While InternetNews has received half a dozen reports from users claiming to
be infected by the worm, none of the incidents involved data destruction.
“That’s the whole point of early intervention. Who knows what would have
happened if we hadn’t reacted as aggressively as we had,” said Stephen
Northcutt, director of the Global Incident Analysis Center operated by the
SANS Institute, which distributed a
detailed warning about the
worm Sunday in response to the FBI advisory. According to Northcutt, GIAC
has subsequently received “a dozen or so” reports of the 911 Worm.
The SANS warning helped set off a wave of postings to lists and message
boards, as users feverishly followed its admonition to get the word out.
Northcutt admitted Thursday that the 911 Worm is not nearly as widespread as
the notorious Melissa virus outbreak, but he said the FBI did the right
thing by getting the word out.
“If they had knowledge of it and they hadn’t told us, everyone would have
wanted to smack them. The good news is, it was terribly educational and lots
of people checked their shares and turned them off because they had no good
reason for having it,” said Northcutt.
But some anti-virus software vendors and security experts were quick to
downplay the risk. Representatives of McAfee Associates and Firsk Software
International noted earlier this week that the worm by design would be
difficult to spread, and were critical of the FBI for needlessly creating
panic. In an incident note on the 911 Worm
released Tuesday, the Computer Emergency
Response Team at Carnegie Mellon University said it received no direct
reports of systems infected with this worm.

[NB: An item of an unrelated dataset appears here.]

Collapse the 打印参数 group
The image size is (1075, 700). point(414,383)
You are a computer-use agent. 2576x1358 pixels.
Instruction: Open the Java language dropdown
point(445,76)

Ellen Rudd, a visiting Lecturer in the Department of Computer Technology at
Purdue University’s School of Engineering and Technology, said the FBI alert
and the subsequent response by users were appropriate.
“I came home Sunday, logged on to my email, and it was full of messages
about this virus. I immediately went into Find and typed in Chode, and it
came up that it was on my computer,” said Rudd, who first heard about the
worm Sunday from a genealogy mailing list operated by Rootsweb.
“If it weren’t for those warning messages, I wouldn’t have had a clue to
look for it,” she said.
The experience of sev
eral self-proclaimed victims, however, suggests that
some reports of infection are false alarms.
JoAnne Ringer, an America Online subscriber and owner of a secretarial
service in Austin Texas, said she followed the directions for diagnosing the
worm provided in the SANS alert. According to Ringer, she searched on the
word Chode using the Windows Find-Files command and was shocked to find her
system contained two files with the name, which she quickly deleted. Later,
Ringer realized that the files were merely HTML files that had been stored
in her Internet cache during an earlier visit to the Symantec site to read up on the worm.
“Boy, is my face red. I thought because I’m in Texas and hooked up to AOL
that it was
likely that I’d be a victim. So much for being paranoid,” said Ringer.